- [Work instruction]: The required output is every entry, printed exactly as written.

- [Data for review]:
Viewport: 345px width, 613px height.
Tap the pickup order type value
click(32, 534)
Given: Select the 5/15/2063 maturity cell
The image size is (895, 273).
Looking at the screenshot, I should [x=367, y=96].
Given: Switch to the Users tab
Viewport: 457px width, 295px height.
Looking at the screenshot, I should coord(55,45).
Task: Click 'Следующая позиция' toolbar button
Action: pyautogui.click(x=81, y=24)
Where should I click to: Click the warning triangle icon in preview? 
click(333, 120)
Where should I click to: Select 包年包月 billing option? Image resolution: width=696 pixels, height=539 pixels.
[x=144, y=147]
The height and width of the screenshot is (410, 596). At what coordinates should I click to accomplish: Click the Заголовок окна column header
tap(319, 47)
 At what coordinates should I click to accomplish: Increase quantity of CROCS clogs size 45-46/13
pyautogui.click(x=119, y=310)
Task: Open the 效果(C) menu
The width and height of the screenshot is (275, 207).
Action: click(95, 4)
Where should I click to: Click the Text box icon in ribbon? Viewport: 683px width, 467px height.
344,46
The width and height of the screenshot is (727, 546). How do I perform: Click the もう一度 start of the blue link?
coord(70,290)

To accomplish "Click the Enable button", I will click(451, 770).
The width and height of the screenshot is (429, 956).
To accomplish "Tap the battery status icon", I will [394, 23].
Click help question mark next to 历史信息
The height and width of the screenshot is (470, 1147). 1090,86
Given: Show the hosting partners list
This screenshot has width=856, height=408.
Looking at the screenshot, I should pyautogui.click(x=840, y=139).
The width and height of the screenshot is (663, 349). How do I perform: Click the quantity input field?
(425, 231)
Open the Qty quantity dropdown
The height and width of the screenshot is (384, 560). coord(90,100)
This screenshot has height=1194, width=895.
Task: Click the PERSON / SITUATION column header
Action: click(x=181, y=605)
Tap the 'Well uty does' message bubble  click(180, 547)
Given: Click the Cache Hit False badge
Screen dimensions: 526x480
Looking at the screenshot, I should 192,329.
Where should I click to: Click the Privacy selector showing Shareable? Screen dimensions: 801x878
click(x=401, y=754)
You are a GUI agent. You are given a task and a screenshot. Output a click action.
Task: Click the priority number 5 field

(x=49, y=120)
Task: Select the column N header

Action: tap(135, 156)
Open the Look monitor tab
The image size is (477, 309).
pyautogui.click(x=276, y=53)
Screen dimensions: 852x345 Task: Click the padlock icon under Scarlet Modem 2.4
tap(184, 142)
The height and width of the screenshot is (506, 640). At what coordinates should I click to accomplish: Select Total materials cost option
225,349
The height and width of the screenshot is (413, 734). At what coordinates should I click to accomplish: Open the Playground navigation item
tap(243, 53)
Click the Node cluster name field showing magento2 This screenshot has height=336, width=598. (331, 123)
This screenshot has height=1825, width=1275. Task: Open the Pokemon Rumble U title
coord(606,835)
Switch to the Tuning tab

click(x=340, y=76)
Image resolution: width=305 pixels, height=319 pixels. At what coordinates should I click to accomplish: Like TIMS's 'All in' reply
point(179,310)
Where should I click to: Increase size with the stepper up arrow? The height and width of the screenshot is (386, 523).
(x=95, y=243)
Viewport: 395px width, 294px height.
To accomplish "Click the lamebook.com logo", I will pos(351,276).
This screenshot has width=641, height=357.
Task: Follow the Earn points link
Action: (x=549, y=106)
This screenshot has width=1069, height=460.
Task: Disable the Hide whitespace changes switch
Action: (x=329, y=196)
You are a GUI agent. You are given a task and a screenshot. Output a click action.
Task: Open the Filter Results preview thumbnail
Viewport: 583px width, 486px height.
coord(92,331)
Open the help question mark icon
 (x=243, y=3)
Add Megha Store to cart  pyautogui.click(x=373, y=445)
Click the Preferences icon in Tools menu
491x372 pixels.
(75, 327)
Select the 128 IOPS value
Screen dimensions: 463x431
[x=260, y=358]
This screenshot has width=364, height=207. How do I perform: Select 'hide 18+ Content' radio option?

- [Written reply]:
Viewport: 345px width, 613px height.
Tap the pickup order type value
click(32, 534)
Given: Select the 5/15/2063 maturity cell
The image size is (895, 273).
Looking at the screenshot, I should [x=367, y=96].
Given: Switch to the Users tab
Viewport: 457px width, 295px height.
Looking at the screenshot, I should coord(55,45).
Task: Click 'Следующая позиция' toolbar button
Action: pyautogui.click(x=81, y=24)
Where should I click to: Click the warning triangle icon in preview? 
click(333, 120)
Where should I click to: Select 包年包月 billing option? Image resolution: width=696 pixels, height=539 pixels.
[x=144, y=147]
The height and width of the screenshot is (410, 596). At what coordinates should I click to accomplish: Click the Заголовок окна column header
tap(319, 47)
 At what coordinates should I click to accomplish: Increase quantity of CROCS clogs size 45-46/13
pyautogui.click(x=119, y=310)
Task: Open the 效果(C) menu
The width and height of the screenshot is (275, 207).
Action: click(95, 4)
Where should I click to: Click the Text box icon in ribbon? Viewport: 683px width, 467px height.
344,46
The width and height of the screenshot is (727, 546). How do I perform: Click the もう一度 start of the blue link?
coord(70,290)

To accomplish "Click the Enable button", I will click(451, 770).
The width and height of the screenshot is (429, 956).
To accomplish "Tap the battery status icon", I will [394, 23].
Click help question mark next to 历史信息
The height and width of the screenshot is (470, 1147). 1090,86
Given: Show the hosting partners list
This screenshot has width=856, height=408.
Looking at the screenshot, I should pyautogui.click(x=840, y=139).
The width and height of the screenshot is (663, 349). How do I perform: Click the quantity input field?
(425, 231)
Open the Qty quantity dropdown
The height and width of the screenshot is (384, 560). coord(90,100)
This screenshot has height=1194, width=895.
Task: Click the PERSON / SITUATION column header
Action: click(x=181, y=605)
Tap the 'Well uty does' message bubble  click(180, 547)
Given: Click the Cache Hit False badge
Screen dimensions: 526x480
Looking at the screenshot, I should 192,329.
Where should I click to: Click the Privacy selector showing Shareable? Screen dimensions: 801x878
click(x=401, y=754)
You are a GUI agent. You are given a task and a screenshot. Output a click action.
Task: Click the priority number 5 field

(x=49, y=120)
Task: Select the column N header

Action: tap(135, 156)
Open the Look monitor tab
The image size is (477, 309).
pyautogui.click(x=276, y=53)
Screen dimensions: 852x345 Task: Click the padlock icon under Scarlet Modem 2.4
tap(184, 142)
The height and width of the screenshot is (506, 640). At what coordinates should I click to accomplish: Select Total materials cost option
225,349
The height and width of the screenshot is (413, 734). At what coordinates should I click to accomplish: Open the Playground navigation item
tap(243, 53)
Click the Node cluster name field showing magento2 This screenshot has height=336, width=598. (331, 123)
This screenshot has height=1825, width=1275. Task: Open the Pokemon Rumble U title
coord(606,835)
Switch to the Tuning tab

click(x=340, y=76)
Image resolution: width=305 pixels, height=319 pixels. At what coordinates should I click to accomplish: Like TIMS's 'All in' reply
point(179,310)
Where should I click to: Increase size with the stepper up arrow? The height and width of the screenshot is (386, 523).
(x=95, y=243)
Viewport: 395px width, 294px height.
To accomplish "Click the lamebook.com logo", I will pos(351,276).
This screenshot has width=641, height=357.
Task: Follow the Earn points link
Action: (x=549, y=106)
This screenshot has width=1069, height=460.
Task: Disable the Hide whitespace changes switch
Action: (x=329, y=196)
You are a GUI agent. You are given a task and a screenshot. Output a click action.
Task: Open the Filter Results preview thumbnail
Viewport: 583px width, 486px height.
coord(92,331)
Open the help question mark icon
 (x=243, y=3)
Add Megha Store to cart  pyautogui.click(x=373, y=445)
Click the Preferences icon in Tools menu
491x372 pixels.
(75, 327)
Select the 128 IOPS value
Screen dimensions: 463x431
[x=260, y=358]
This screenshot has width=364, height=207. How do I perform: Select 'hide 18+ Content' radio option?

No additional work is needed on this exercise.